NC restrictions will create financial barriers to most-vulnerable women, doctors say

New abortion legislation proposed by North Carolina Republicans Tuesday not only imposes a 12-week ban, but also adds new appointment rules that doctors say will create huge barriers for abortion care at all stages of pregnancy.

For women seeking a medication abortion, the bill proposes two new requirements: one in-person appointment at least 72 hours before the patient swallows the pill, and an in-person appointment one to two weeks after.

In effect, these will require women to travel back and forth three separate times to an abortion clinic. They are already required to be in the office when they take the pill.

Doctors say the new requirements create financial and logistic barriers for women who live hours from a clinic. In North Carolina, more than half of women live in counties without an abortion clinic.

For out-of-state women traveling hundreds of miles to North Carolina for abortion care, these appointment requirements can make it nearly impossible.

“It would be untenable for out-of-state patients to get a medication abortion in North Carolina,” said Dr. Jonas Swartz, a Duke OB-GYN. “Most patients who are having abortions already have kids at home.
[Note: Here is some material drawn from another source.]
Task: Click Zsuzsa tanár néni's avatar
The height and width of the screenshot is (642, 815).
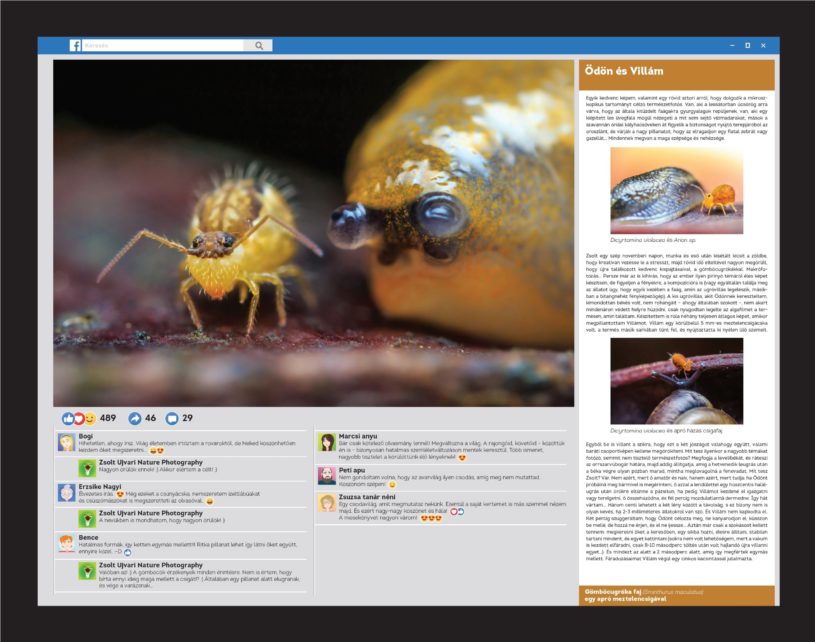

They’re taking time off work, they’re traveling.”

In the last year, as several states began tightening abortion restrictions, North Carolina became an abortion hub for women in the South.

In the months following the fall of Roe v. Wade, the number of abortions performed in the state increased by 37%.

Now advocates and doctors worry that these additional requirements will make out-of-state abortions impractical, effectively closing off an essential access point.

“It just adds one more barrier to make it impossible,” said Dr. Beverly Gray, a Duke OB-GYN.

Fewer options, more barriers

Currently, North Carolina’s laws dictate that patients can receive state-mandated counseling in-person or by phone 72 hours before the procedure.

Swartz said the vast majority of his patients opt to hear the counseling over the phone, so they don’t have to come into the clinic multiple times. If the newly proposed abortion ban is signed into law, that option is gone.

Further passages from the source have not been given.